Are your clients frustrated by a claims review process that takes too long? Or maybe they’re not getting the proper amount of loss control they need? Whatever challenges they’re facing, it’s important to give your current or prospective clients the window of opportunity from the get-go to describe them in detail. By having this insight into their challenges early on, you’ll be better positioned to form solutions to address them in advance and, simultaneously, build trust with your client. 

2. Inquire about their budget early.

Asking “what’s your budget?” can cause both sides of the relationship to break into a sweat but knowing your client’s budget in advance of doing the investigative work on your end helps you accurately develop the scope of your work with them and manage expectations on results. Most clients are tempted to keep these details under wraps, but it’s important to remind them that doing so doesn’t mean they will end up overpaying. Instead, it will allow the two of you to work smarter, not harder, within their limits and maximize their budget and forgo the unnecessary back and forth.

3. Know who you’re speaking with.

 When discussing available budget for a project, check that you’re speaking with the right person—someone who is able to make the decision when it comes to signing the dotted line of the future policy. The first person you speak with may not be the final decision maker, but it doesn’t mean this person isn’t valuable to the conversation.
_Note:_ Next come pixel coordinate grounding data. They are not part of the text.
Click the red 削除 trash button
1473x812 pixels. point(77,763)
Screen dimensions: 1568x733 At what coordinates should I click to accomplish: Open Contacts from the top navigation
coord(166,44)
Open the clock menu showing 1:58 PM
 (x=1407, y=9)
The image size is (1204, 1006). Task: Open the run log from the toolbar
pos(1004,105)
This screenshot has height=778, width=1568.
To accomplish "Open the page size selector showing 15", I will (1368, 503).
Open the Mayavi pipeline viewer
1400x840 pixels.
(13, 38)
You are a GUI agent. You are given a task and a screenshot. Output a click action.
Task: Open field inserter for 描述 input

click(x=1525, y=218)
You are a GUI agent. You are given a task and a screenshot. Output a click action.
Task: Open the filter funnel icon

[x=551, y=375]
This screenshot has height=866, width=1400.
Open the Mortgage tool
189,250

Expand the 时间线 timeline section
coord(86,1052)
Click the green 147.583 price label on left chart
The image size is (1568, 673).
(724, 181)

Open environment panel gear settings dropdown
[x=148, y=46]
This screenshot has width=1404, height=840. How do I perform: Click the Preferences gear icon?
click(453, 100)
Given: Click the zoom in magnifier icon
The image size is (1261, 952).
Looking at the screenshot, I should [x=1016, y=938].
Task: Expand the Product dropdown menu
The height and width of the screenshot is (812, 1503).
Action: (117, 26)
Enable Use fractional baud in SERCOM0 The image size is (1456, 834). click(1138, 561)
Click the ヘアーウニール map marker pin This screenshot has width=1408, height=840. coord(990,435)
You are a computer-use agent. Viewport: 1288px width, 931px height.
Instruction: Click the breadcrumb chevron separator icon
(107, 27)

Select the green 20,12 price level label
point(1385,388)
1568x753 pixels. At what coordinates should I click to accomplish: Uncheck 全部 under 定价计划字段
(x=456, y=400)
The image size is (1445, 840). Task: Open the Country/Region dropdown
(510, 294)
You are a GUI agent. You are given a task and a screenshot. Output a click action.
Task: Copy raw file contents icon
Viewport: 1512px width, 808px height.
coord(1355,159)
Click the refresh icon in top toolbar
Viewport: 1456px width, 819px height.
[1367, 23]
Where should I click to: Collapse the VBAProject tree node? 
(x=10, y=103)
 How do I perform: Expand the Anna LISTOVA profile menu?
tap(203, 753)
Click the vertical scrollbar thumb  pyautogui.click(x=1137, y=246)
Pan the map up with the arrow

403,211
They may be an influencer who sways the key decision maker. Whoever you speak with at the prospective client’s company, acknowledge and understand their role, and build a relationship with them. Make that person feel as valued as the final decision maker if he or she is not. One way to do this is by asking, “Along with yourself, who else would be involved in approving a policy?” and ask about the opportunity to meet them as well.

4. Communicate the benefits of being the early bird.

 In today’s world of instant satisfaction, it can be easy for clients to forget that proper underwriting takes time and should be factored into their overall timelines. Simply put, if clients send you their insurance application and details enough time in advance of the desired coverage date, the underwriter has a chance to review it and pose critical follow-up questions. The extra lead time also gives your clients the opportunity to understand the features of the insurance policy, solicit competing quotes if necessary, and compare competing terms. 

5. Investigate past claims and preventative measures.

 While some applications don’t require information about past claims, you can proactively streamline the process by asking your clients for these details on top of any preventative measures that have been put into place related to the claim(s). Some things to keep an eye on in particular include business continuity plans, staff training programs, operational changes, property improvements—all of these will show you the client’s proactive approach to risk management and give insurance carriers comfort in taking on the risk. All in all, the more detail you can get, the better so that client claims can be evaluated correctly.

6. Keep the doors of communications open.

It goes without saying that one of the most critical factors in any business relationship is effective communication. You want to be available to connect with your clients whenever they have a question or concern because, as mentioned earlier, insurance can be daunting and confusing—so there are bound to be plenty. Making it possible for them to reach out to you at any time on their schedule is definitely a plus, but at least responding to emails and messages promptly is one the best—and easiest—ways to ensure that your business remains successful. Providing them the option to send you a message around the clock is also much easier than having them wait until regular business hours to do so. That’s not to say that you must respond immediately, but having the option to contact you the moment a question pops into their head will give your clients peace of mind.

With a rapidly changing insurance landscape and shifting client expectations—not to mention an ongoing global health crisis—striving for a superior experience for your clients is more important than ever. Agents who gather the right information and act on it quickly will hold the power to create the most relevant and rewarding insurance client experience.